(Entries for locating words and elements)

## begin

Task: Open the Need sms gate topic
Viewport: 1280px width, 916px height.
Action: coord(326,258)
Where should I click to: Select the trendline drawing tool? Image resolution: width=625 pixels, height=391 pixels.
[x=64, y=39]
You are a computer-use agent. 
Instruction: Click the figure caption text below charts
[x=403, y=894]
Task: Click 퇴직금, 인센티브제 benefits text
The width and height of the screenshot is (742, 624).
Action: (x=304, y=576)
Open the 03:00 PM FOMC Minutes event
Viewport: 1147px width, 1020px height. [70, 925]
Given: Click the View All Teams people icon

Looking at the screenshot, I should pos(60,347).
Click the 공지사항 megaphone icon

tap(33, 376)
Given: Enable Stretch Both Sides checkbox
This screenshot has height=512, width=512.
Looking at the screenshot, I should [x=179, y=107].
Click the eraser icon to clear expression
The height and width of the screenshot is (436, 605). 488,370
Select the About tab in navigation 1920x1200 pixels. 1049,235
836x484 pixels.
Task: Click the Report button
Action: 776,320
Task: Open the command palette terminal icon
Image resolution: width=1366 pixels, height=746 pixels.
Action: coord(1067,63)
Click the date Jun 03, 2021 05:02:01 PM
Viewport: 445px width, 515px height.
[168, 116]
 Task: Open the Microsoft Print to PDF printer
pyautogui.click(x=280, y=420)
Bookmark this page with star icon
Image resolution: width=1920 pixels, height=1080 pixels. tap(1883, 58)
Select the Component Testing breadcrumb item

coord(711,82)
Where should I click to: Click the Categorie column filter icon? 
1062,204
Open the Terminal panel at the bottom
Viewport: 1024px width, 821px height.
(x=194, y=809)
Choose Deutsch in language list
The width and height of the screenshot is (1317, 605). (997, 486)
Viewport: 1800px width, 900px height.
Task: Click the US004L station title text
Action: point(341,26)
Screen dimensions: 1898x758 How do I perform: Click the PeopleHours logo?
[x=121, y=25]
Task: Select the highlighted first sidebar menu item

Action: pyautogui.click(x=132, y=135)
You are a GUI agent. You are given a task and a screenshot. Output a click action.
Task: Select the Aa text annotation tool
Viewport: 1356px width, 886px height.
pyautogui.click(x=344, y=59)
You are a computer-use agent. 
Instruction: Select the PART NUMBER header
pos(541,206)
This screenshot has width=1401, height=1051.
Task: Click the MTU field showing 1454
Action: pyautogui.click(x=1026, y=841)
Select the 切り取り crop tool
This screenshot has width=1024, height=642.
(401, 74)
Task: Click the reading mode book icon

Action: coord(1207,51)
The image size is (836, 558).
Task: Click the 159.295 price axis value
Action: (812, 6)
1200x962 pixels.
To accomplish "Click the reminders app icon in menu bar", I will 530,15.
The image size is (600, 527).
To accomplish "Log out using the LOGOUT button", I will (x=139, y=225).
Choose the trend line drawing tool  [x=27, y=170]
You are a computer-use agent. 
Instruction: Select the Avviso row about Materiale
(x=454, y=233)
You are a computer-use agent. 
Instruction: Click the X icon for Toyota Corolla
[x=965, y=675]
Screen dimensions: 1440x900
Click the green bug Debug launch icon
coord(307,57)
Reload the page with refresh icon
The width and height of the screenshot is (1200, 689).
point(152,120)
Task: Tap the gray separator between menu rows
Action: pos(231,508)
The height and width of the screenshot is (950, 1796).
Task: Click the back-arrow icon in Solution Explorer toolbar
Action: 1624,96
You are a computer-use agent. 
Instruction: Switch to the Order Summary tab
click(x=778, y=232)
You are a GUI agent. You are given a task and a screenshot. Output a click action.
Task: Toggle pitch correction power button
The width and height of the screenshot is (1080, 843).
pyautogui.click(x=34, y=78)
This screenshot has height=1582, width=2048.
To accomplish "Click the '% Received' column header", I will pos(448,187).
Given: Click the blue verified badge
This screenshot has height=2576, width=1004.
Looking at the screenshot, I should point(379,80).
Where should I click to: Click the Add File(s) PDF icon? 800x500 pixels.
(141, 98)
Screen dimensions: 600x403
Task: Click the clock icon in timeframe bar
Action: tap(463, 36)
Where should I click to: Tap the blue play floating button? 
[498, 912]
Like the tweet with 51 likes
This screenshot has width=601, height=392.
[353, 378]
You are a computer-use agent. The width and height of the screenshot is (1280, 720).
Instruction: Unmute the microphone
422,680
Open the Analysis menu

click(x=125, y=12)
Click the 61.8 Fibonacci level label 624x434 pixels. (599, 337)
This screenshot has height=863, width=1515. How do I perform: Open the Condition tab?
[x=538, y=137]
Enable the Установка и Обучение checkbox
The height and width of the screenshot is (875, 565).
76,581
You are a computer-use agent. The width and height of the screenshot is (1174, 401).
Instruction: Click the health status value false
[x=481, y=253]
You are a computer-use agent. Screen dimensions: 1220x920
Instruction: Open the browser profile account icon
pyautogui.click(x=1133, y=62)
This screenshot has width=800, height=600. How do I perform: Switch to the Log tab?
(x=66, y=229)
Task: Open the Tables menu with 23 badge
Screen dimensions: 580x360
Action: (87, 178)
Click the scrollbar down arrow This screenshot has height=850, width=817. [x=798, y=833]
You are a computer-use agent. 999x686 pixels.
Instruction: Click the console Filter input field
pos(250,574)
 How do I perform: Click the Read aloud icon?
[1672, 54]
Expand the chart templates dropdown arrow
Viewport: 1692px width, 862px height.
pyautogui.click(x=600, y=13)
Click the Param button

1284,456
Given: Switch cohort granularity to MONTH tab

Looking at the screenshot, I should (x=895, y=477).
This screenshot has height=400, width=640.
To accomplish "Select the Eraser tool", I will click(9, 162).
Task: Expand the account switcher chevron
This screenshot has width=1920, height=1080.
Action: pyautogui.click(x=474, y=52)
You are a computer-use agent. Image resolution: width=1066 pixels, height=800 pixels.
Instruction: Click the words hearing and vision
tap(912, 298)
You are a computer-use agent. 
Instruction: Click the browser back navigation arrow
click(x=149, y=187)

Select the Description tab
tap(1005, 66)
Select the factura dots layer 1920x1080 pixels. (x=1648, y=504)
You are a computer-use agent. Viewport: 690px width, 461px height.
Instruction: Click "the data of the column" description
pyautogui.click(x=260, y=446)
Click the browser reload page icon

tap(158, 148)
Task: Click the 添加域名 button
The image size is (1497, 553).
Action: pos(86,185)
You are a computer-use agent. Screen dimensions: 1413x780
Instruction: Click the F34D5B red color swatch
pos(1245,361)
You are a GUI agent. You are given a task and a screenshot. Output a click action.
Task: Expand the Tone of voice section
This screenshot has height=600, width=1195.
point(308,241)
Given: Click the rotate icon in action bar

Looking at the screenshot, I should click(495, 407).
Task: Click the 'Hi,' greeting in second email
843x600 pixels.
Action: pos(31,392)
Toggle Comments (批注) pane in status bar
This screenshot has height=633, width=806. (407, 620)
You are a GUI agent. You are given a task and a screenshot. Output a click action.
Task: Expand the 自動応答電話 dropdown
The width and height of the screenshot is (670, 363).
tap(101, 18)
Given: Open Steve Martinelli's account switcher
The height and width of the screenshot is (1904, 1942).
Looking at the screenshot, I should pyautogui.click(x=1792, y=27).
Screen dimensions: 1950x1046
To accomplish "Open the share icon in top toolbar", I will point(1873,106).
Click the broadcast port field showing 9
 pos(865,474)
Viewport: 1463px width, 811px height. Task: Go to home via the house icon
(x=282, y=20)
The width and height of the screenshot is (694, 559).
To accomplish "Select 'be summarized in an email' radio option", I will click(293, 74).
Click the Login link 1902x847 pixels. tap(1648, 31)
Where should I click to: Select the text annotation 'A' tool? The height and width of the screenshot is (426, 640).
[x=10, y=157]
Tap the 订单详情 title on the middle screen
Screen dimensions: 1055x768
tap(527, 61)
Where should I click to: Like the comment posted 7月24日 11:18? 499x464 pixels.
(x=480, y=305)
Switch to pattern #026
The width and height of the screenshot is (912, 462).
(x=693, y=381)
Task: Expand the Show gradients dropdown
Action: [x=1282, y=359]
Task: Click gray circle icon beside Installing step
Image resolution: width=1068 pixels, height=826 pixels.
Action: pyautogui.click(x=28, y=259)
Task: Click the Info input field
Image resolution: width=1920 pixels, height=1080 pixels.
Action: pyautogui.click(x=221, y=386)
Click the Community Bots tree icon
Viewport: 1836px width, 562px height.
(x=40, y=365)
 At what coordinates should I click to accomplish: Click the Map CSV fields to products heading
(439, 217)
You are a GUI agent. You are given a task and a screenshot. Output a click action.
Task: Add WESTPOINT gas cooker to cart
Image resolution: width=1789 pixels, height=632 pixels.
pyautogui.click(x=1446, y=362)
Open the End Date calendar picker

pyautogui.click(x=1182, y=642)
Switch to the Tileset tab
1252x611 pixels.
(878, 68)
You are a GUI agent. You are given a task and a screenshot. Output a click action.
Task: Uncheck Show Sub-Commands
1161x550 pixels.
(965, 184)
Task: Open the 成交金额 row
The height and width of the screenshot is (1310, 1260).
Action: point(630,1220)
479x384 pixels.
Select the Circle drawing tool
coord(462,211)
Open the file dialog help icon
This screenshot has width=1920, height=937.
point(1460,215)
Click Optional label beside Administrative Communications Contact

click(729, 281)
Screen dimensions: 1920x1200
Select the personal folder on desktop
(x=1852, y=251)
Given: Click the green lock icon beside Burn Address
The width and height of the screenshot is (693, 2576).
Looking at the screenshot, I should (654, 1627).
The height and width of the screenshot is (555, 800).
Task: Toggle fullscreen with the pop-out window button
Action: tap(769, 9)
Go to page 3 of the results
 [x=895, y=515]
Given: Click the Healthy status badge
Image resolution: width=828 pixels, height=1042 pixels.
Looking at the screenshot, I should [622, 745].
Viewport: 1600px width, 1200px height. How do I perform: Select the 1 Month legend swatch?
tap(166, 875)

## end

**Exercise:** Print the items again without any change, beginning at the line that contains "Given: Click the rotate icon in action bar" and ending after the line that contains "(x=282, y=20)".

**Result of this task:**
Given: Click the rotate icon in action bar

Looking at the screenshot, I should click(495, 407).
Task: Click the 'Hi,' greeting in second email
843x600 pixels.
Action: pos(31,392)
Toggle Comments (批注) pane in status bar
This screenshot has height=633, width=806. (407, 620)
You are a GUI agent. You are given a task and a screenshot. Output a click action.
Task: Expand the 自動応答電話 dropdown
The width and height of the screenshot is (670, 363).
tap(101, 18)
Given: Open Steve Martinelli's account switcher
The height and width of the screenshot is (1904, 1942).
Looking at the screenshot, I should pyautogui.click(x=1792, y=27).
Screen dimensions: 1950x1046
To accomplish "Open the share icon in top toolbar", I will point(1873,106).
Click the broadcast port field showing 9
 pos(865,474)
Viewport: 1463px width, 811px height. Task: Go to home via the house icon
(x=282, y=20)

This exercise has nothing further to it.